◆ Required task
Print every one of the records below verbatim, leaving out the pictures.

◆ Task input
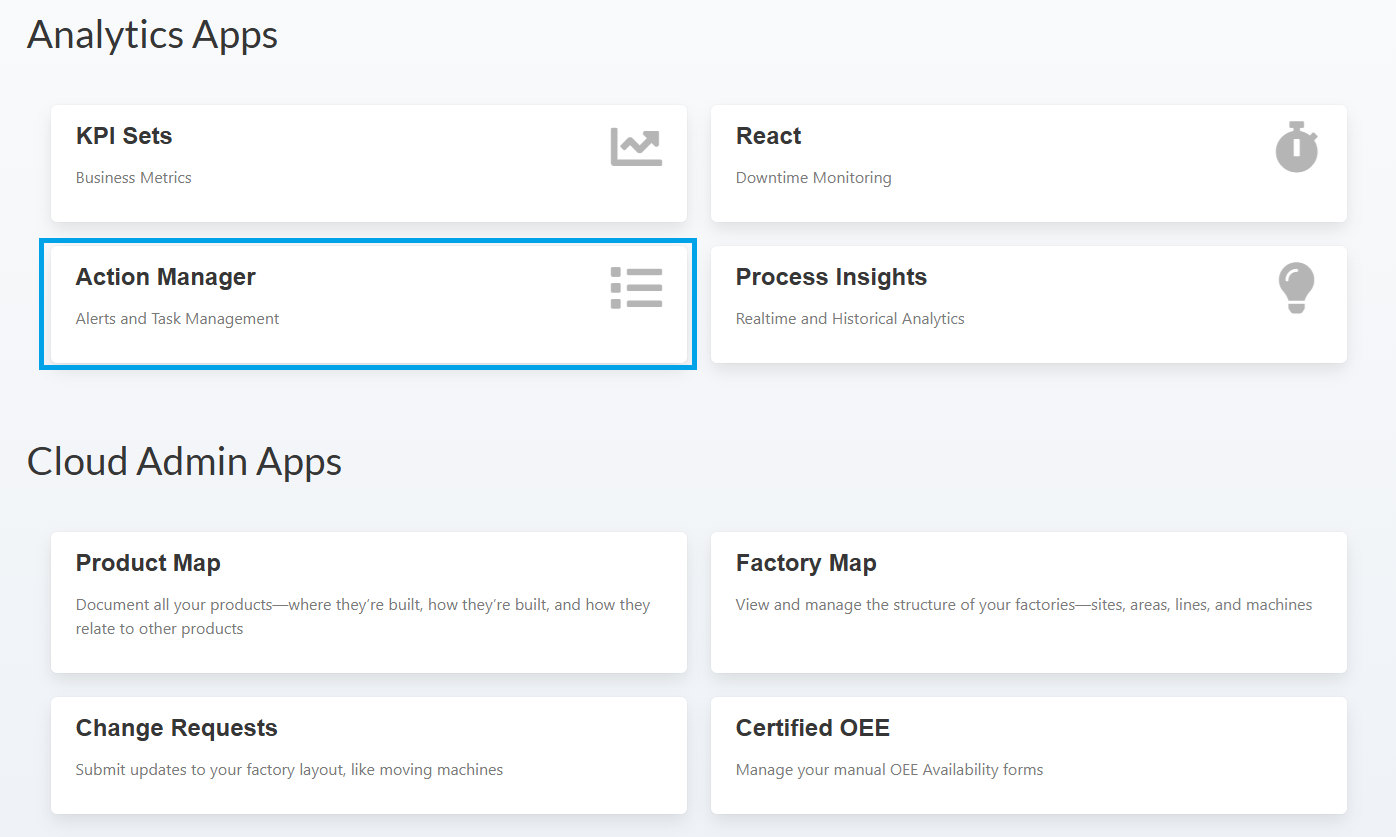Open the Change Requests title

pyautogui.click(x=177, y=728)
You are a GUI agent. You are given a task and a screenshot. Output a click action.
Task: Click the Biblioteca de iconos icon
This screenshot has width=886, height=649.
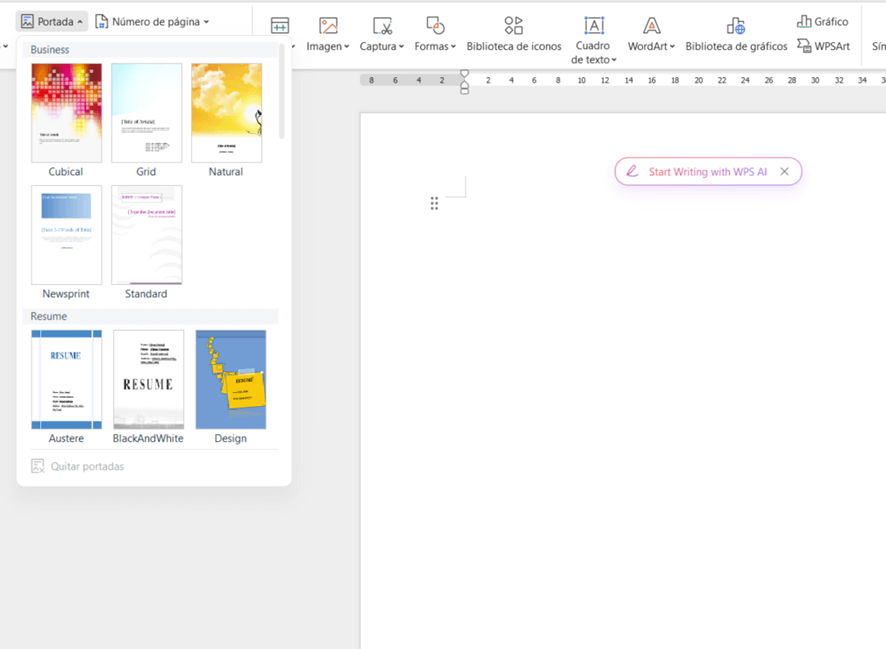coord(513,26)
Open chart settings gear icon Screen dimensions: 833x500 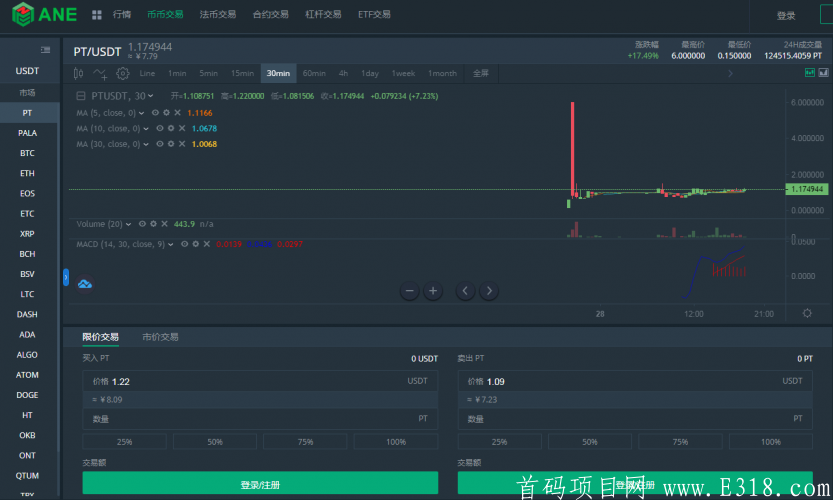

◆ Output
Open the Change Requests title

pyautogui.click(x=177, y=728)
You are a GUI agent. You are given a task and a screenshot. Output a click action.
Task: Click the Biblioteca de iconos icon
This screenshot has width=886, height=649.
coord(513,26)
Open chart settings gear icon Screen dimensions: 833x500 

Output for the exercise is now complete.